Shot Down While Strafing Ground Targets In 1966

The Department of Defense POW/Missing Personnel Office (DPMO) announced Tuesday that the remains of a U.S. serviceman, killed in action from the Vietnam War, have been identified and will be returned to his family for burial with full military honors.

Navy Lt. Richard L. Laws, 26, of West Sacramento, CA, will be buried May 10, in Annapolis, MD. On April 3, 1966, Laws was strafing enemy targets in Thanh Hoa Province, North Vietnam, when his F-8E Crusader was struck by enemy ground fire. His mission commander saw his aircraft crash into a nearby hillside and explode. As a result, Laws was declared killed in action.

From 1994 to 2003, joint U.S./Socialist Republic of Vietnam (S.R.V.) teams conducted interviews and excavations of the crash site in Thanh Hoa Province, based on an investigative lead from the Vietnam Central Armed Forces Museum in Hanoi. The teams recovered human remains, U.S. aircraft wreckage, personal effects and life-support equipment; however, no remains could be attributes to Laws given the technology of the time.

In 2006, another U.S./S.R.V. team expanded the excavated site in Thanh Hoa Province.
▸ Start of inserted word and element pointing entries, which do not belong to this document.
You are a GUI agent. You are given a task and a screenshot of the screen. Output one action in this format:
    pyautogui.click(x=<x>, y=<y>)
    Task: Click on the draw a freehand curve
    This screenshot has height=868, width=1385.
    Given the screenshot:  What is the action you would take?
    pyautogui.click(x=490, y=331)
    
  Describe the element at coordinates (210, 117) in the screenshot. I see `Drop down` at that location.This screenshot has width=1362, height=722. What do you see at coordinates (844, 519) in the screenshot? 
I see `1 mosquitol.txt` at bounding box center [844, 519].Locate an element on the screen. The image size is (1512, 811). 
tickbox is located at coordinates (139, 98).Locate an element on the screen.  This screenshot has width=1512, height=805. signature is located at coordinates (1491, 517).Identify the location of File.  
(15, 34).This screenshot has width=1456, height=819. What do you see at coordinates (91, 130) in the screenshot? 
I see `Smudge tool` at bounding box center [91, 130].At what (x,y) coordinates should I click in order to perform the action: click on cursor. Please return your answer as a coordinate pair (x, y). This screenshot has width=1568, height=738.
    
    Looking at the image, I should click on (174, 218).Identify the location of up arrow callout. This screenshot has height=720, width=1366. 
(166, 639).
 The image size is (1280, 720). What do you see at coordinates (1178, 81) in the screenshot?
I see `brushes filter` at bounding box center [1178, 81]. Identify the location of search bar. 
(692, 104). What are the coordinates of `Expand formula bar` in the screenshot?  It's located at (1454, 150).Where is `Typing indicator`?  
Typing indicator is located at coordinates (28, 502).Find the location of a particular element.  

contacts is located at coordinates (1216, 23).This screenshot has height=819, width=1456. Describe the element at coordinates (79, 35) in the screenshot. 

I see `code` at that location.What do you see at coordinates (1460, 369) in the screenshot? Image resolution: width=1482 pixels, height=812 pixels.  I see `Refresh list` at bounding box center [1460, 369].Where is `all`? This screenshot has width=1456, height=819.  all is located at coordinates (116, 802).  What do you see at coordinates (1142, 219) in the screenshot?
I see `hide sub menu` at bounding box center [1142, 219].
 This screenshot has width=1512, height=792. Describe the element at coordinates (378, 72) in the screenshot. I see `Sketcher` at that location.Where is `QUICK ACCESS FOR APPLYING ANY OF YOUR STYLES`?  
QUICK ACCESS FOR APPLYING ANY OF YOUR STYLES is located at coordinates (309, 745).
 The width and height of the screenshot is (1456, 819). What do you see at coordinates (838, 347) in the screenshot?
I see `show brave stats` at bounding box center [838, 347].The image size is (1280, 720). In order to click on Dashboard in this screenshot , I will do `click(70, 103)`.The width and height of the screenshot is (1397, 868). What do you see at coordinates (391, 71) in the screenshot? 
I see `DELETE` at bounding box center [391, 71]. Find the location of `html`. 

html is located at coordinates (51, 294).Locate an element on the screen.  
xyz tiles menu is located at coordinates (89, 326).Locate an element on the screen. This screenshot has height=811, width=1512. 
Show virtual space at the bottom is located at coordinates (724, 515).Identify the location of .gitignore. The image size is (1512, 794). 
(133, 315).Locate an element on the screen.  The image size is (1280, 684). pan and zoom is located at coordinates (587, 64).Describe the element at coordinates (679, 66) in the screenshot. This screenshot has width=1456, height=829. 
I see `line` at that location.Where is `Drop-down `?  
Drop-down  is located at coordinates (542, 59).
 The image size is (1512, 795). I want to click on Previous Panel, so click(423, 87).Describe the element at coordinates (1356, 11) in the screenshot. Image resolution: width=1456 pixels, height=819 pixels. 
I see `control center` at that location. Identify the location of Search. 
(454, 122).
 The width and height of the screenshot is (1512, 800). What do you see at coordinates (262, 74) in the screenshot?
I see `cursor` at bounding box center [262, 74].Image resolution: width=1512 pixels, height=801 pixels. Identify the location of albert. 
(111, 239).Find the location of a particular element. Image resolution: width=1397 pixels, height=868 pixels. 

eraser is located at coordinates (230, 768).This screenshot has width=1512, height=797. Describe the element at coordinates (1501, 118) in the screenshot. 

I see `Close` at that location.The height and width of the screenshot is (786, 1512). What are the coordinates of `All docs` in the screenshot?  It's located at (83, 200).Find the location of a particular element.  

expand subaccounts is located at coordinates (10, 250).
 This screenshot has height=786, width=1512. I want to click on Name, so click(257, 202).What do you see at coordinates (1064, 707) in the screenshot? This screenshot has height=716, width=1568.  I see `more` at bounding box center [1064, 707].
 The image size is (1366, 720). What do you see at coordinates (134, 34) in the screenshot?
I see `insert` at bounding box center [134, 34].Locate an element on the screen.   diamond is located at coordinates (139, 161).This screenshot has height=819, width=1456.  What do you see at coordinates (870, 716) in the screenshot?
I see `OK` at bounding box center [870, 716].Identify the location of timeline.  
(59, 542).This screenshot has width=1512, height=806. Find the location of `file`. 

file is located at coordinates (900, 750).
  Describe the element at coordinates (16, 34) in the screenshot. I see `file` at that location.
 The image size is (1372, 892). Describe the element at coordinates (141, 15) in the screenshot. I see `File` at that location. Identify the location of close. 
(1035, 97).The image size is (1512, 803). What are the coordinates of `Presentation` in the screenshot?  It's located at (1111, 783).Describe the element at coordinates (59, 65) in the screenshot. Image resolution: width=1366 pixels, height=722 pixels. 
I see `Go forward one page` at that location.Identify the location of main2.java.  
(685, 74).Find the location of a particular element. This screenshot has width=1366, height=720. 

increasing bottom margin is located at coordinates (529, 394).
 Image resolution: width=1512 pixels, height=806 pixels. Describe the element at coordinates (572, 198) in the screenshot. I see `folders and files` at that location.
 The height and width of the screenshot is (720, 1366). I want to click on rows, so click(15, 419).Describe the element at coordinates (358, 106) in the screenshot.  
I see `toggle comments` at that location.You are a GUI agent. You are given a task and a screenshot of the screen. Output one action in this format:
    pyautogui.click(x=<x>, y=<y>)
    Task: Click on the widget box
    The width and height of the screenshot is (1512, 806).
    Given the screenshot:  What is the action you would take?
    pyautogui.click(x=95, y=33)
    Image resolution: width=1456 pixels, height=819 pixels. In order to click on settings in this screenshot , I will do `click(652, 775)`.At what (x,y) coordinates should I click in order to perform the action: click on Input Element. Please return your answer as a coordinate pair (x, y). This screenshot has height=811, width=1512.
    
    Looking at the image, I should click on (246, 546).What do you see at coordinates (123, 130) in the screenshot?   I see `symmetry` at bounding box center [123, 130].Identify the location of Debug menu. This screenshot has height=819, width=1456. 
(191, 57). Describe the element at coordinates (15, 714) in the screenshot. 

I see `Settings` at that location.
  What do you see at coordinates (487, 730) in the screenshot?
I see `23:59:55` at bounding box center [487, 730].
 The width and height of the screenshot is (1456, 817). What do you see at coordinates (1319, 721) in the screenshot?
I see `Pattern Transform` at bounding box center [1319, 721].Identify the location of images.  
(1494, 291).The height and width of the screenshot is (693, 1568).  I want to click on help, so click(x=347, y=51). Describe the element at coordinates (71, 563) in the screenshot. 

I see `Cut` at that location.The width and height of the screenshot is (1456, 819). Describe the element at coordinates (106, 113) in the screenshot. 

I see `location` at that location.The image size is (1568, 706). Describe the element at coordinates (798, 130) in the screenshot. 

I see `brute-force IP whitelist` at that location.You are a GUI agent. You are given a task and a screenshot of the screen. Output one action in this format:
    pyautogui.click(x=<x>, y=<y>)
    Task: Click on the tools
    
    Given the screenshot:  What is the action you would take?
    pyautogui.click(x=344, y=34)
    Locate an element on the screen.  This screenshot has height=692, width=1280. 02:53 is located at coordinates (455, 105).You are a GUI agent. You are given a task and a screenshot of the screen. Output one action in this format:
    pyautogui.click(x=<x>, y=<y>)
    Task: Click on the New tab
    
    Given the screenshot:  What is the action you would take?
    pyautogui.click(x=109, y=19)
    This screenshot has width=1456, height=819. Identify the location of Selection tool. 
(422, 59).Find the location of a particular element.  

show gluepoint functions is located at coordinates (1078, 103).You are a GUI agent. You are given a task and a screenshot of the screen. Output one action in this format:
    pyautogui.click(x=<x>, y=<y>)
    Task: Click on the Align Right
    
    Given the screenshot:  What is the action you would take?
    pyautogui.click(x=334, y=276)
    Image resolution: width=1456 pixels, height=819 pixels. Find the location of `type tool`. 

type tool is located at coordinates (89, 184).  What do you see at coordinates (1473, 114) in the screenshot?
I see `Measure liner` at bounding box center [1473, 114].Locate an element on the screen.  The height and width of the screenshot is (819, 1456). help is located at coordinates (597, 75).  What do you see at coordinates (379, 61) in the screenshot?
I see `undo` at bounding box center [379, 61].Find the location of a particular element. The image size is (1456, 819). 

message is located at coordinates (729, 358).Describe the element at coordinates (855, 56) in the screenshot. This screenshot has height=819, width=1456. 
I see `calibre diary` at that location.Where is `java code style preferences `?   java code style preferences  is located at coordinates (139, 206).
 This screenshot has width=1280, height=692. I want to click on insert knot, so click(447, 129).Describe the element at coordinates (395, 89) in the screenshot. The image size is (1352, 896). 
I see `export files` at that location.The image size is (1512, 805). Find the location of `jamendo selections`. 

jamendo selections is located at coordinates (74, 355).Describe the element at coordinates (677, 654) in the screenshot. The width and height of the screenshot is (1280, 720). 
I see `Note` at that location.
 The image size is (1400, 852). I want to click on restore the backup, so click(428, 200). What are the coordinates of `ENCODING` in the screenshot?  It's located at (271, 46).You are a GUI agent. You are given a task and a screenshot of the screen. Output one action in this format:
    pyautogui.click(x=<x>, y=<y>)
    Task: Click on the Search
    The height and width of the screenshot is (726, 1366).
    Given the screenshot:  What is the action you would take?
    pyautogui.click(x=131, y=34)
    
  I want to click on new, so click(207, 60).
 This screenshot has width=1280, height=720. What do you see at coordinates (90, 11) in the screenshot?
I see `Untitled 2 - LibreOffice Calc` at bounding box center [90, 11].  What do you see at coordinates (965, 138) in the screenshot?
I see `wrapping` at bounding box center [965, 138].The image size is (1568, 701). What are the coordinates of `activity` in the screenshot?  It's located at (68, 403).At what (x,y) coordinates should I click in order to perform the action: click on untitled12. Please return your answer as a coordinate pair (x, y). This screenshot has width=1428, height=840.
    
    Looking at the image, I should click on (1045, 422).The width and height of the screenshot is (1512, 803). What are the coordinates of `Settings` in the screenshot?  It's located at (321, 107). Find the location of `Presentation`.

The team recovered additional human remains, aircraft wreckage, life-support equipment, and personal effects from the site.

In the identification of the remains, scientists from the Joint POW/MIA Accounting Command (JPAC) and the Armed Forces DNA Identification Laboratory (AFDIL) used circumstantial evidence and forensic identification tools, such as mitochondrial DNA–which matched Laws’ mother.